* PROBLEMA POSTO 1
Modifica la parte dei record che si apre con la riga contenente "This screenshot has width=457, height=378." e si chiude con quella contenente "Looking at the": riscrivila sostituendo "Select" con "Choose" e lasciando invariato tutto il resto, e per favore ometti le immagini.

* TESTO DI LETTURA

Di certo non si pensa a un lavoro fuori dell’industria, o quantomeno della fabbrica. Eppure il territorio marchigiano è punteggiato anche da piccoli paesi posti per ragioni storiche in cima a una collina. È un lavoro di piccoli numeri, senza sindacati e scioperi, che solo apparentemente non crea problemi sociali.
La lenta estinzione dei borghi marchigiani
Recentemente sono ripassato per Montepulciano e Montalcino e non ho potuto fare a meno di fare un paragone con i nostri omologhi centri più o meno medievali: borghi incantevoli, dove si respira aria che si potrebbe vendere imbottigliata a Roma o Milano; ristoranti dove è davvero difficile mangiare male e negozi di prodotti tipici che sono l’anima e la firma di quel territorio.
Mentre pensi questo, pensi pure: ma di cosa vivono queste città? Le vie sono un susseguirsi di negozi più o meno fotocopia con prodotti simili, intervallati da articoli che sono tipici solo nel senso che si trovano in ogni città turistica.
Roba per turisti, insomma. E i residenti? Impossibile trovare un negozio di alimentari “normale”, cioè non da turisti (sia per i prezzi che per i prodotti); non immagino dove si potrebbe comprare una scopa o un sapone se non in un centro commerciale, che è diventato un po’ l’omologo delle zone industriali. Tutto bello e organizzato. Tutto artificiale e pertanto non ecologico. E infatti l’ecosistema sta scomparendo.
L’uomo nella sua lunga storia ha sempre avuto un impatto negativo sull’ambiente in cui vive: è l’unico animale che si comporta così e già sta cominciando a pagarne le conseguenze. Divagazioni da ecologista della domenica? Può darsi, ma foss’anche solo per ragioni di mero business, non si tratta di un problema che può essere ignorato: le oltre trenta milioni di visualizzazioni del video con la cannuccia che inquina il mare hanno indotto Starbucks a iniziare una battaglia contro la plastica. Qualcuno, altrove, sta facendo qualcosa. E qualcosa prima o poi cambierà: non tutto, ma qualcosa lo farà.
Ecco allora che, riducendo la scala, si intercetta la questione nascosta del lavoro non ecologico; del lavoro fatto per sopravvivere e non per vivere. Eppure una delle reali peculiarità delle nostre zone è la qualità della vita: città a misura d’uomo, inquinamento a bassi livelli, un’ora per fare cento chilometri e non cinque o dieci, paesaggi ameni che includono mare e montagna – ma modelli economici e di lavoro che non tengono minimamente conto dell’ambiente.

* DATI ARCHIVIATI
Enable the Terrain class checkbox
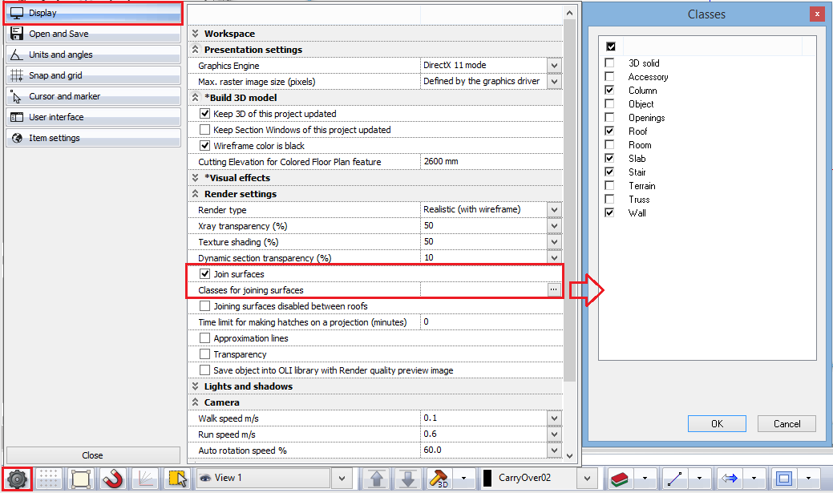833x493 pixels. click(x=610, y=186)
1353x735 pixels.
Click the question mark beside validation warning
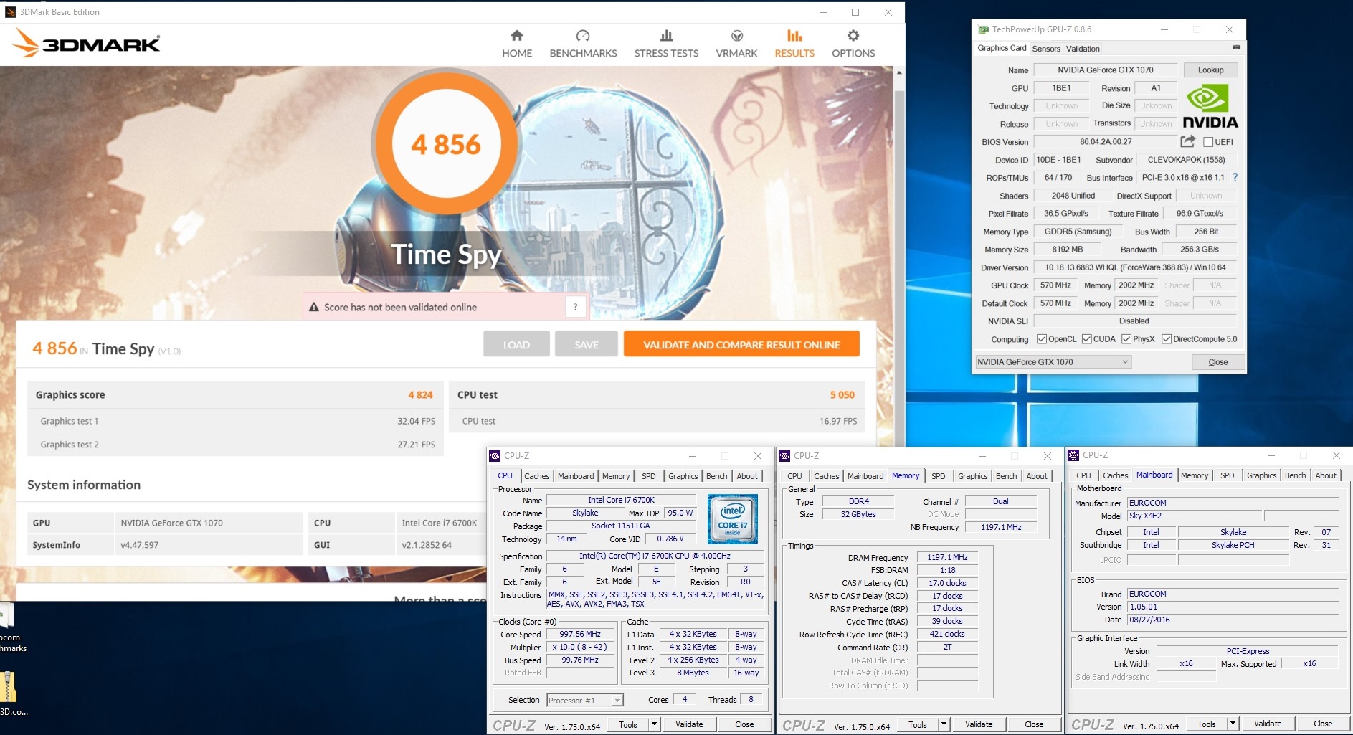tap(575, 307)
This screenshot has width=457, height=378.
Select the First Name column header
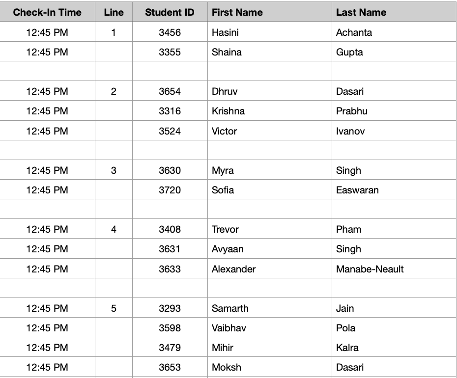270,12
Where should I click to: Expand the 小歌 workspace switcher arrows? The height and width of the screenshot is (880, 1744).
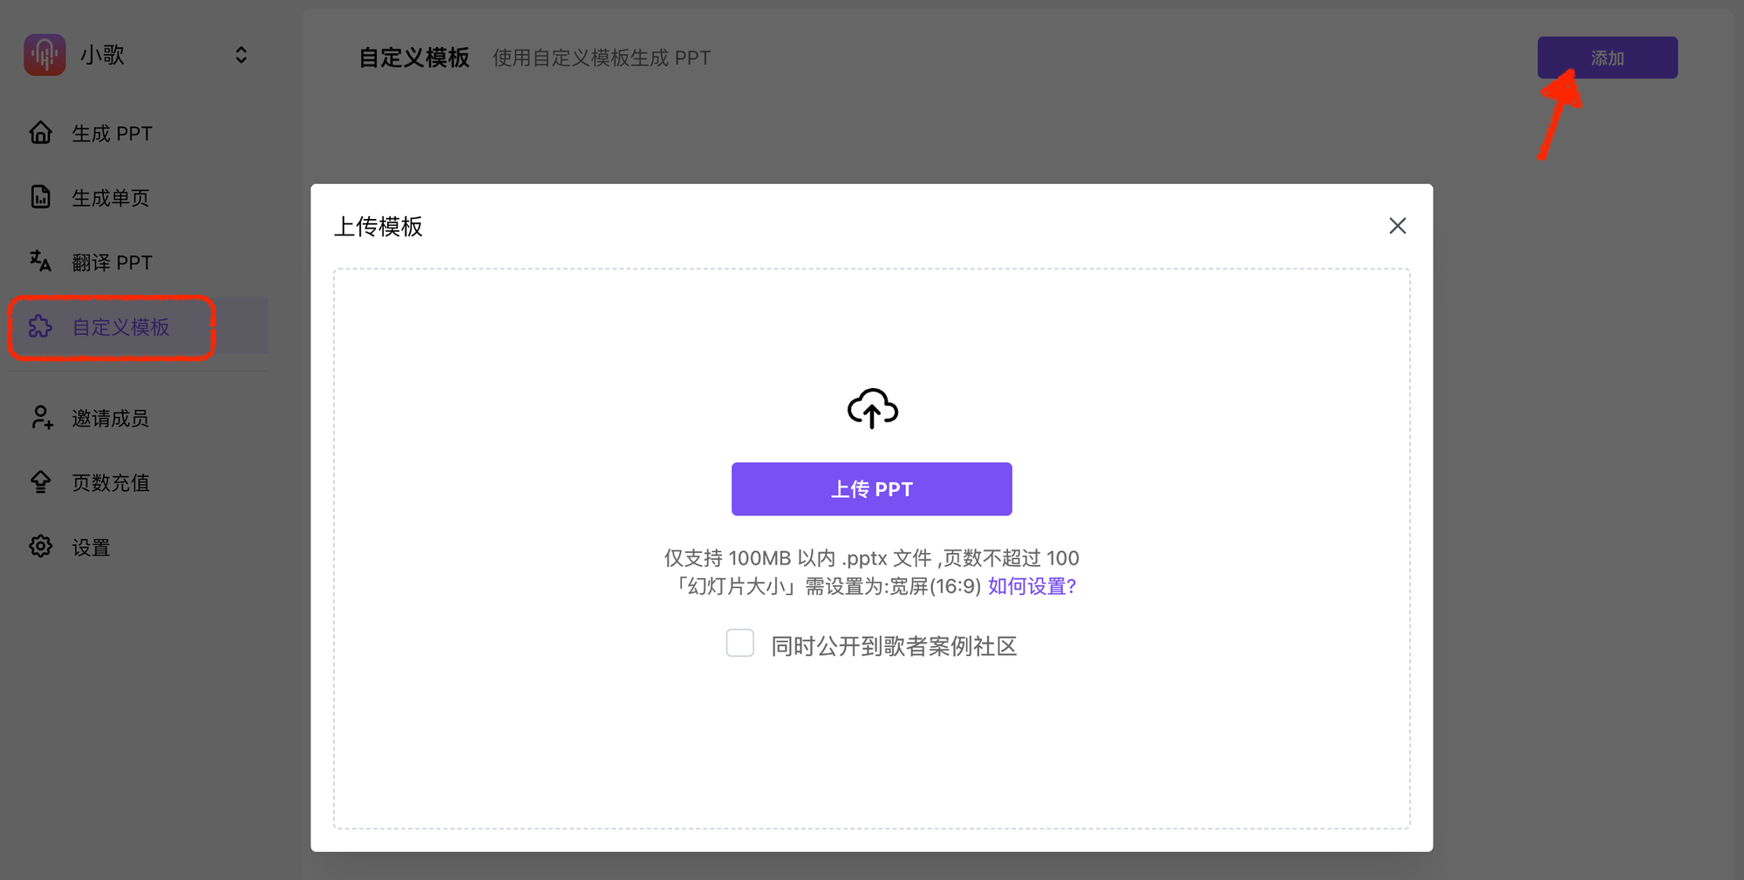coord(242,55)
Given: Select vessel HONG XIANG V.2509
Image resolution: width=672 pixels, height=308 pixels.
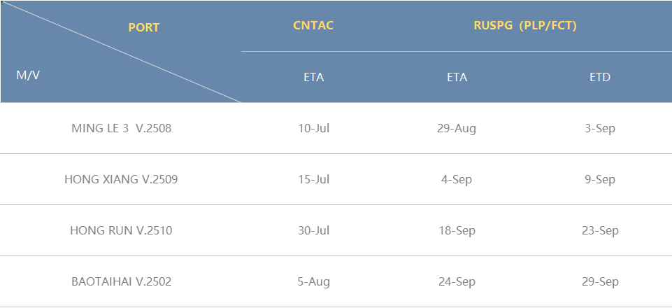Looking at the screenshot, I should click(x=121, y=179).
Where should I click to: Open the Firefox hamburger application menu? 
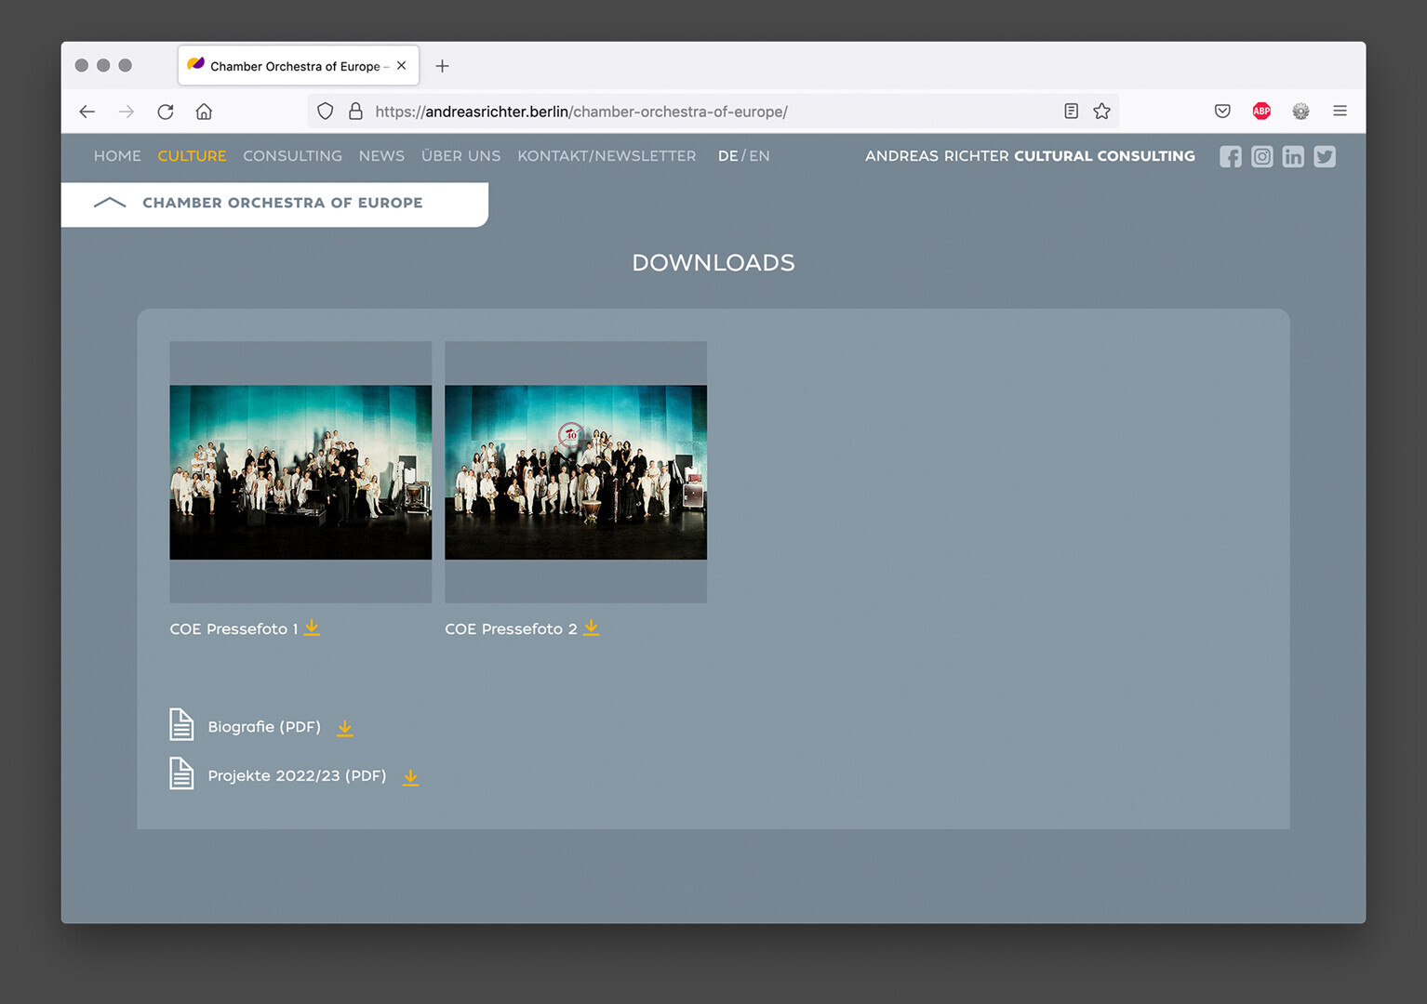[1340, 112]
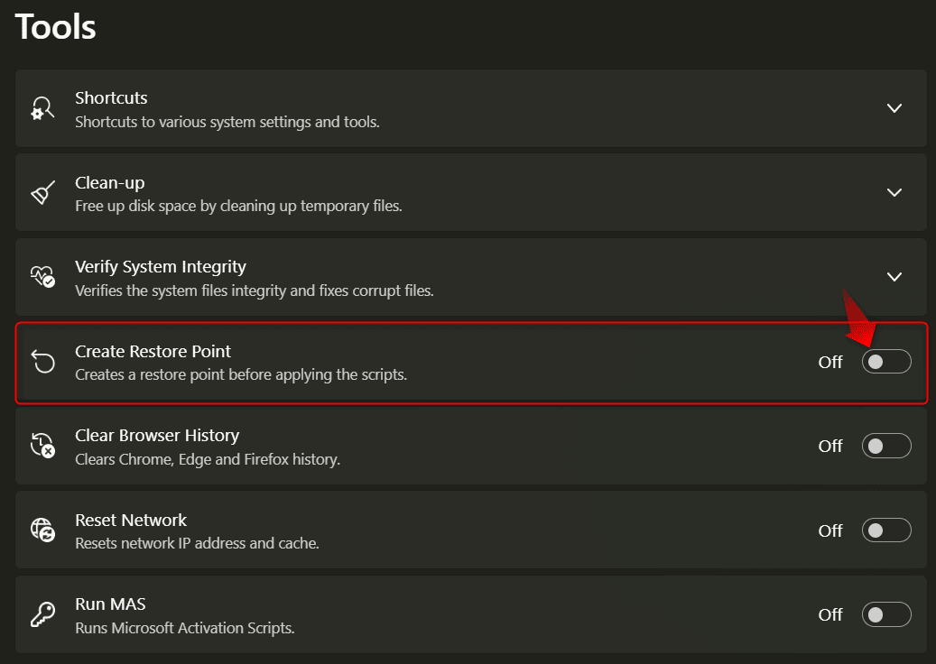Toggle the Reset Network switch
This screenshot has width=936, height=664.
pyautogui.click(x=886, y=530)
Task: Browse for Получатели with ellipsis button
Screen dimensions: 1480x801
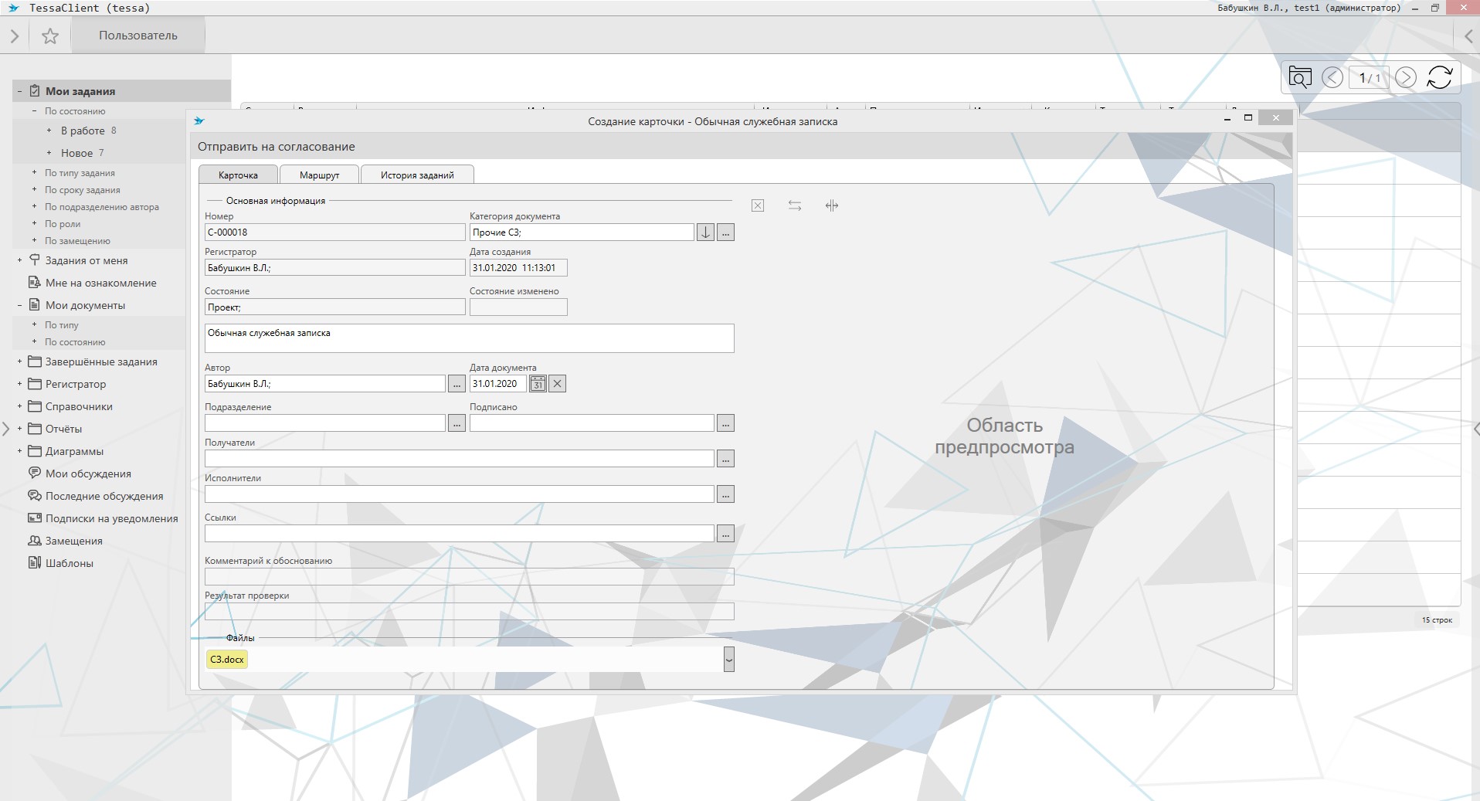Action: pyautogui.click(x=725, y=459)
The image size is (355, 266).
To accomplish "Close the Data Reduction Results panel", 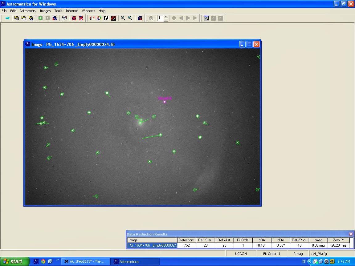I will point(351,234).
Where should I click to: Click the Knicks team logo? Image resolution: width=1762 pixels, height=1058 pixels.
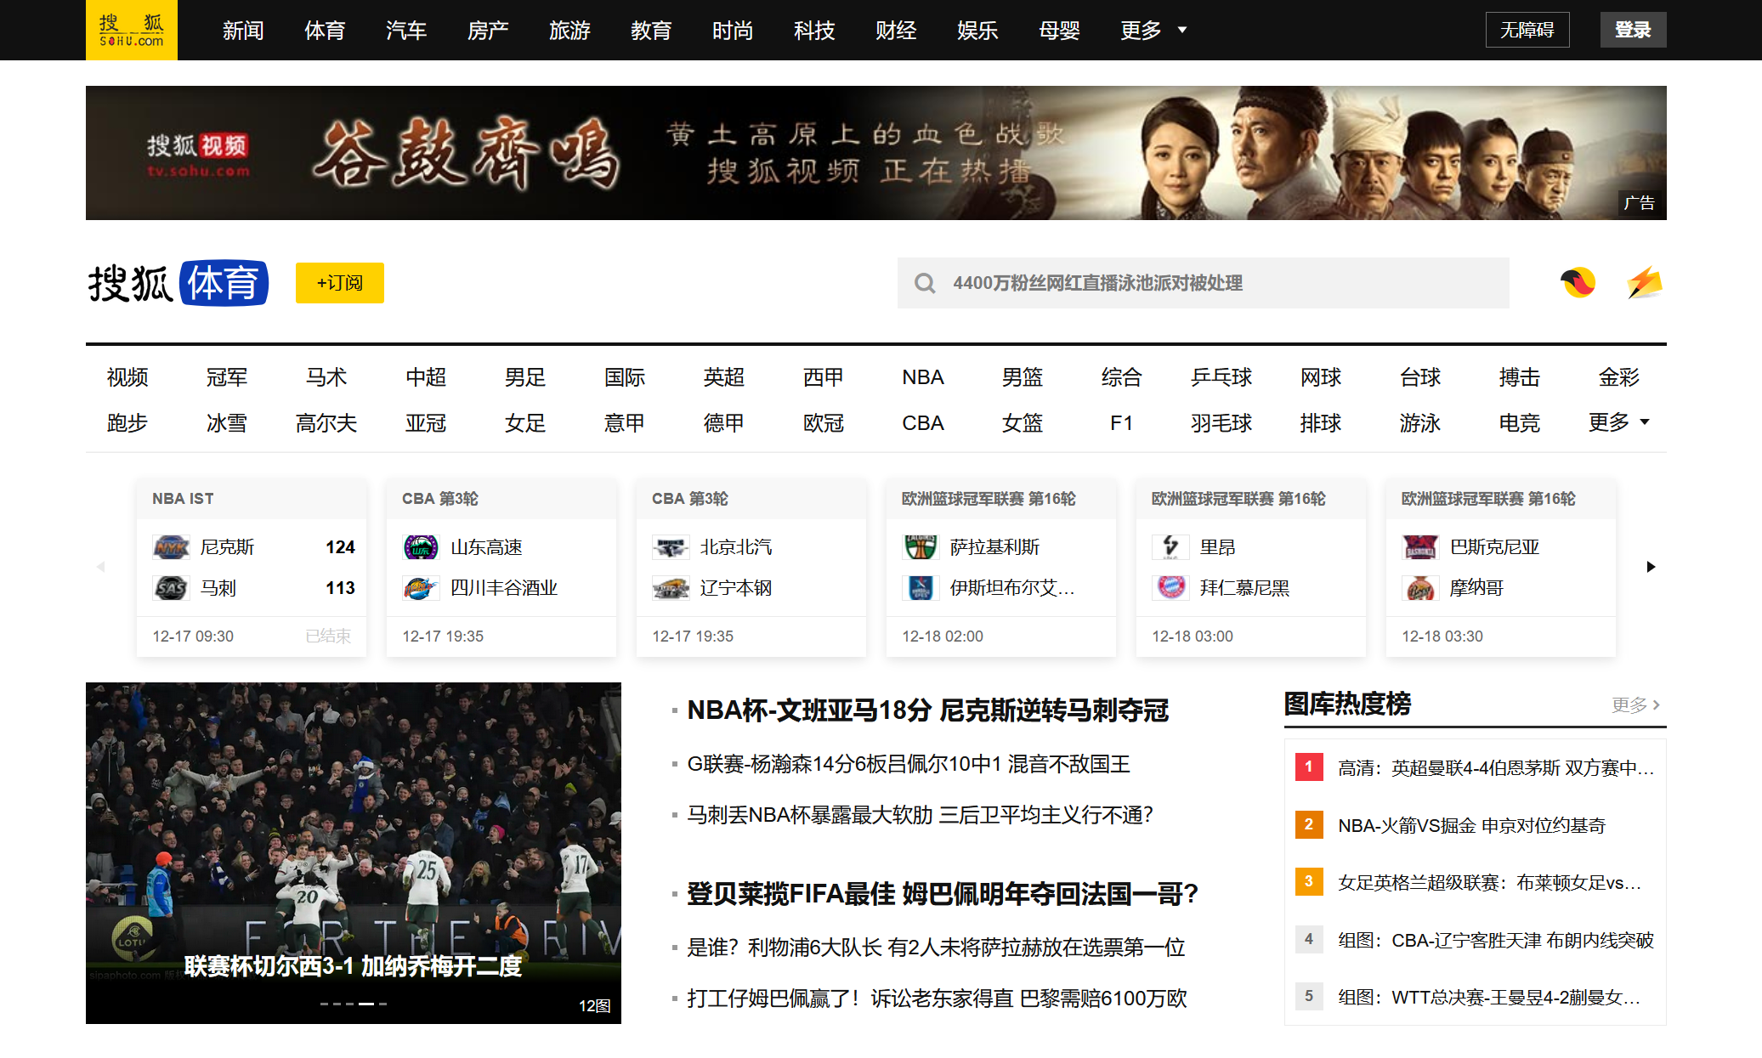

* PROBLEMA POSTO 2
Riprendi il testo sui borghi marchigiani dal punto in cui si ferma.

* RISPOSTA SCRITTA 1
This screenshot has width=457, height=378.
Choose the First Name column header
270,12
Where should I click to: Expand the 小歌 workspace switcher arrows? The height and width of the screenshot is (880, 1744).
coord(242,55)
Given: Choose vessel HONG XIANG V.2509
Image resolution: width=672 pixels, height=308 pixels.
Looking at the screenshot, I should click(x=121, y=179).

* RISPOSTA SCRITTA 2
Mi fanno sorridere quelli che si lamentano dello svuotamento dei vecchi paesi o delle campagne: al giorno d’oggi molti vogliono il massimo del risultato col minimo sforzo, quindi la grande città che crea indotto è destinata a crescere, sempre in maniera non ecologica. Dunque da una parte pochi innamorati delle loro radici e del loro lavoro, dall’altra un mercato che scappa nei centri più grandi.
I borghi con i loro lavoratori ecologici sono dunque in via d’estinzione? Forse: prima o poi di anziani o affezionati non se ne troveranno più e anche l’ultimo pizzicagnolo chiuderà. Oppure accadrà l’esatto contrario, senza che il risultato cambi. Avremo delle cattedrali nel deserto usate (e non vissute) dai turisti, forse perché nel frattempo l’ambiente sarà cambiato portandoli all’estinzione; questo però è un discorso solo all’apparenza simile all’estinzione naturale. La natura non ha un governo, né è democratica. L’essere umano, invece, si vanta della politica che ha costruito in un tempo evolutivamente assai ristretto (poche migliaia di anni rispetto a milioni di storia): dov’è allora questa politica? O, al contrario, non è una questione di semplice politica ma di politica economica: chi dovrebbe fare politica economica sul territorio? Una regione carrozzone che abita in palazzoni su una costa distante? Un sindaco senza competenze e risorse?
Reagire al terremoto
In attesa che qualcuno trovi una risposta interviene il terremoto, che funziona da macchina del tempo, accelerando istantaneamente le conseguenze del declino: altera in pochi secondi equilibri precari, e distrugge quel briciolo di sistema economico che ancora sopravviveva.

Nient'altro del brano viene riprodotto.